Security is not working.
While security as a percentage of IT spend continues to grow at a robust rate, the cost of security breaches is growing even faster.
Organizations are spending close to $100 billion on a dizzying array of security products. In fact, it is not uncommon for CISO organizations to have 30 to 40 security products in their environment. However, if you ask chief information security officers how they feel about their security risk, they will express concerns over being highly exposed and vulnerable.
Artificial intelligence (AI) and machine learning (ML) can offer IT security professionals a way to enforce good cybersecurity practices and shrink the attack surface instead of constantly chasing after malicious activity.
Why Isn’t Cybersecurity Working as It Should?
There are many reasons security measures are falling behind, like the ever-increasing sophistication of adversaries and traditional perimeters virtually disappearing due to the rise of cloud and mobile technologies. But one of the biggest reasons we are not succeeding is that we always seem to be one step behind the bad guys.
Most security products are focused on understanding malware or attacks. This is an unbounded problem and, as a result, we are always playing catch-up with malicious actors. The number of malware and fileless attacks run into the billions, with hundreds of millions getting added each year. On top of that, the bulk of these products focus on infiltration prevention. By homing in on preventing infiltration almost exclusively, we are conceding the asymmetry advantage to the attackers — while they just have to get it right once, we must get it right every time.
We must figure out a way to bound the problem. Focusing solely (or primarily) on chasing the bad is not going to help us succeed.
How Cybersecurity Threats Can Be Contained
The principle of least privilege is one of the oldest information security principles, with the original formulation by Jerry Saltzer stating: “Every program and every privileged user of the system should operate using the least amount of privilege necessary to complete the job.”
If we enforce this principle to our IT environments, where every application is confined to performing only what it must to complete its job, we’d have dramatically reduced the attack surface, and would consequently have bounded the problem.
While this doesn’t eliminate the need to monitor for threats, it simplifies the problem. You are no longer looking for a needle in a haystack, but looking for a needle in a few pieces of hay.
So, the right solution architecture would include two components:
A foundational piece that shrinks the attack surface by enforcing least privilege (also known as cyberhygiene)
A complementary piece that controls residual risk by monitoring for threats
The Limits of Least Privilege in Cybersecurity
Customers have tried implementing least-privilege environments in the past through whitelisting. While whitelisting solutions can be effective, they have been a nightmare to operationalize.
The constant changes during the normal course of operating an IT environment at scale are very hard to keep up with. So, in this case, instead of playing catch up, we were chasing our own tails. These changes include patching, upgrades, network reconfigurations, new integrations, administrative activities like backup, management activities and many other things.
In fact, most whitelisting solutions had limited scope, focusing largely on file integrity as against behavioral integrity of programs.
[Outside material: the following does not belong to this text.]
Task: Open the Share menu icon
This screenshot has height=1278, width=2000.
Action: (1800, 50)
If we want to extend least privilege to include behavior, arguably we’d have an even more complex operational problem than the traditional whitelisting solutions. What is the answer?
Can Machine Learning and AI in Cybersecurity Help Shrink the Attack Surface?
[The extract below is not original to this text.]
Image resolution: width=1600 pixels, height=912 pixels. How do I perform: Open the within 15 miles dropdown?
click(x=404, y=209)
Some argue that AI can solve the problem of “chasing bad” and dramatically increase our security. If this were true, one might argue that we do not need the foundational piece described above. There is little doubt that with the resurgence of deep learning owing to multiple factors, we have seen phenomenal improvements in heretofore hard problems in AI. This includes object detection in images and videos, speech recognition, natural language processing, self-driving cars, search, recommendation engines, games like chess and Go, healthcare and much more.
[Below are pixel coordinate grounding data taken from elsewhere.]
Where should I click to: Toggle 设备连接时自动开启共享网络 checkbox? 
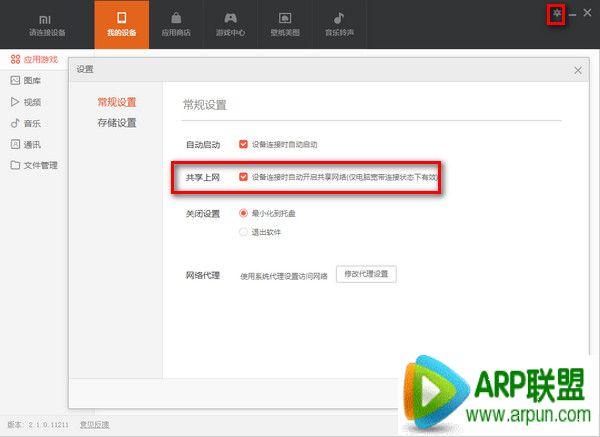(243, 177)
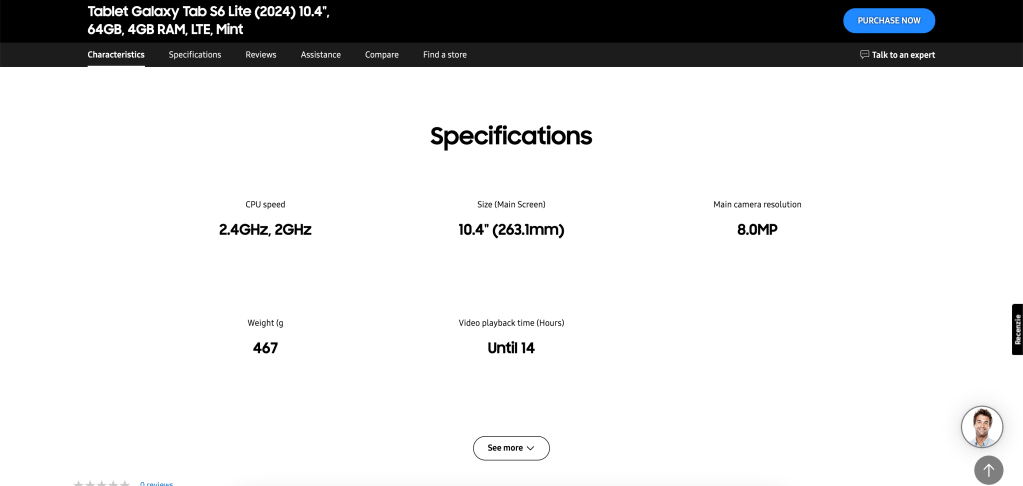Click the scroll-to-top arrow icon
Screen dimensions: 1023x486
pyautogui.click(x=988, y=470)
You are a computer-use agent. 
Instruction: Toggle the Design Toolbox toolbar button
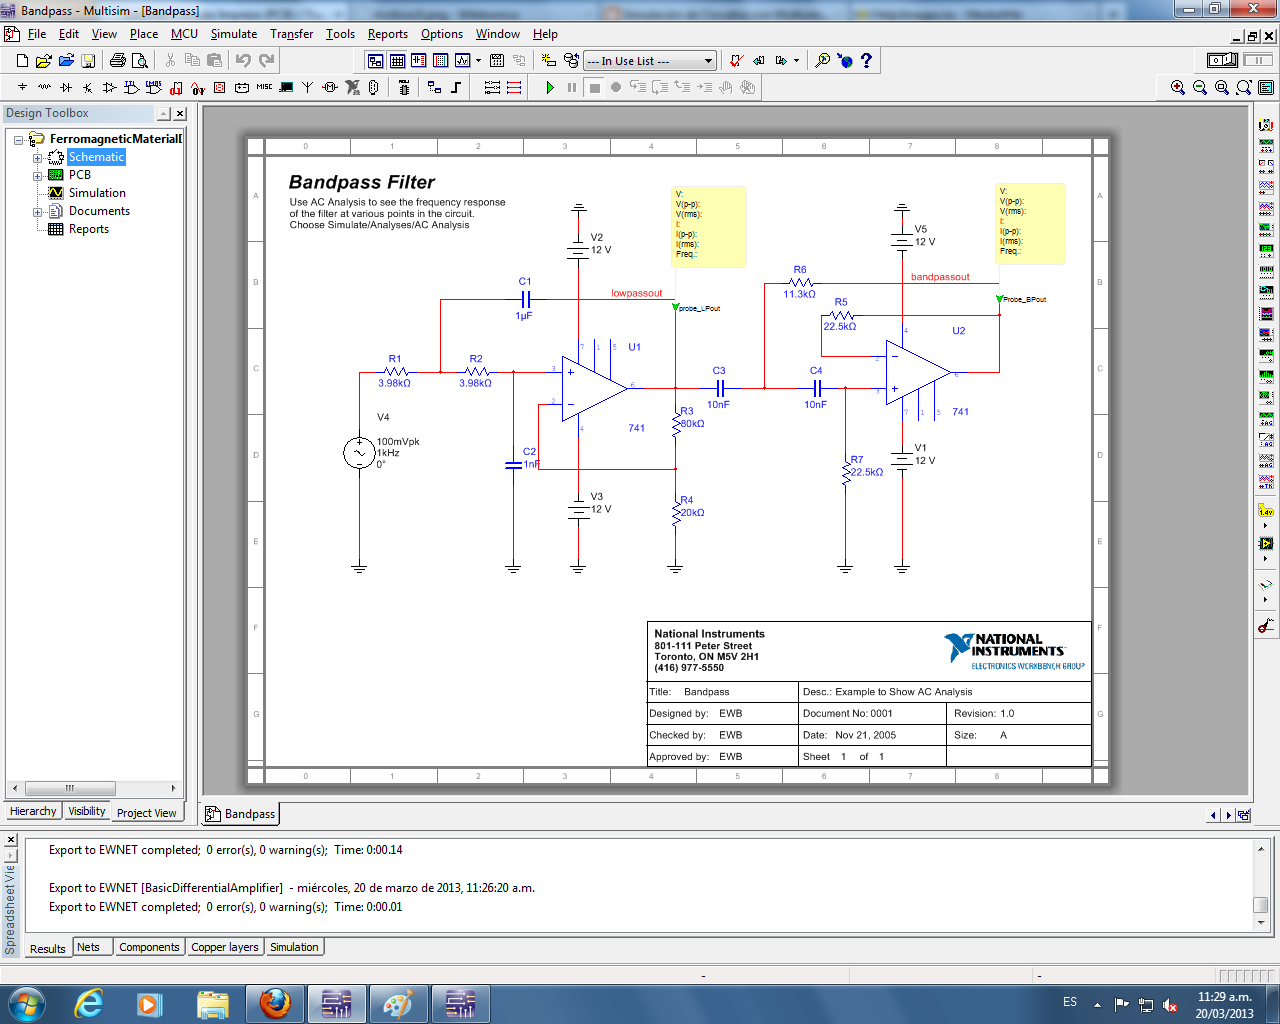click(x=375, y=61)
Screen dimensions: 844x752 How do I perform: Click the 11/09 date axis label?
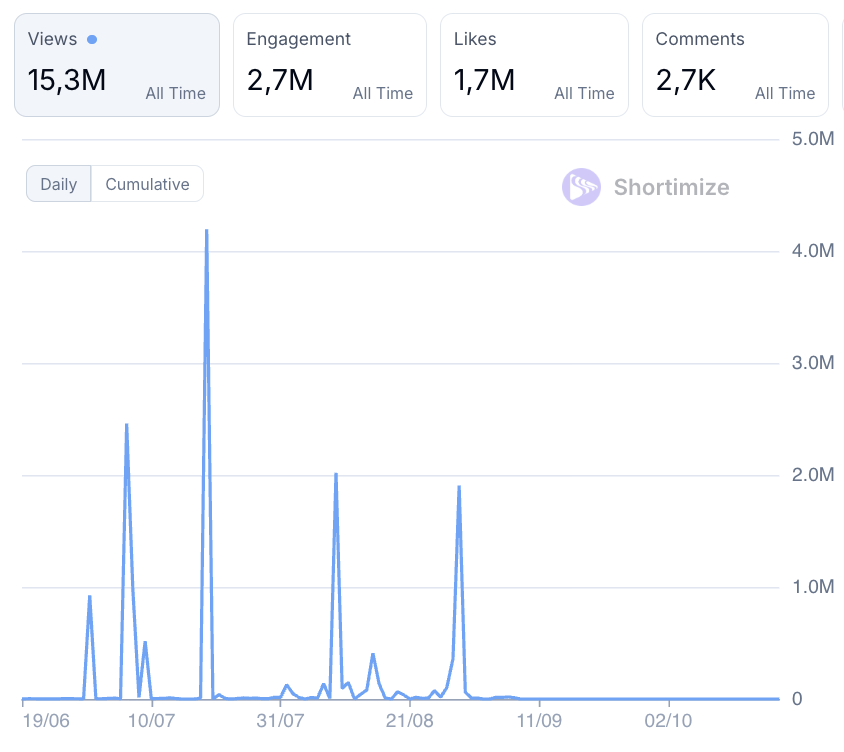[538, 720]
Some of these problem domains are adversarial but have well-defined rules like chess and Go. There are others like self-driving cars and speech processing that have few rules that can be used to describe them. However, these problems often do not have adversaries involved and frequently have large amounts of data — a prerequisite for deep learning algorithms. Chasing bad guys in cybersecurity is uniquely difficult due to three factors:
It has sophisticated adversaries.
They are guaranteed to not follow any rules.
There is scarcity of labeled data on malware or attacks.
On the other hand, we have established that ensuring good is always going to be more effective than chasing bad. This approach gets even better with the rise of modern AI/ML.
AI/ML techniques are ideal for achieving cyberhygiene and shrinking the attack surface at scale, which requires an automated understanding of the intended state of an application. There are two distinct advantages that make it ideal for AI/ML.
Rules exists for the behavior of good software (there a lot of them, but AI/ML can take advantage of them, update them and improve security as a result).
There is plenty of data labeled “data for goodware.”
The primary challenge has been the constant change at scale. The nature of change, though, is predictable and follows patterns. This is the kind of problem that AI/ML excels in.
Using AI and ML to achieve cyberhygiene and enforce least privilege environments at scale is the breakthrough idea that will help us secure modern IT environments against ever-evolving threat landscape.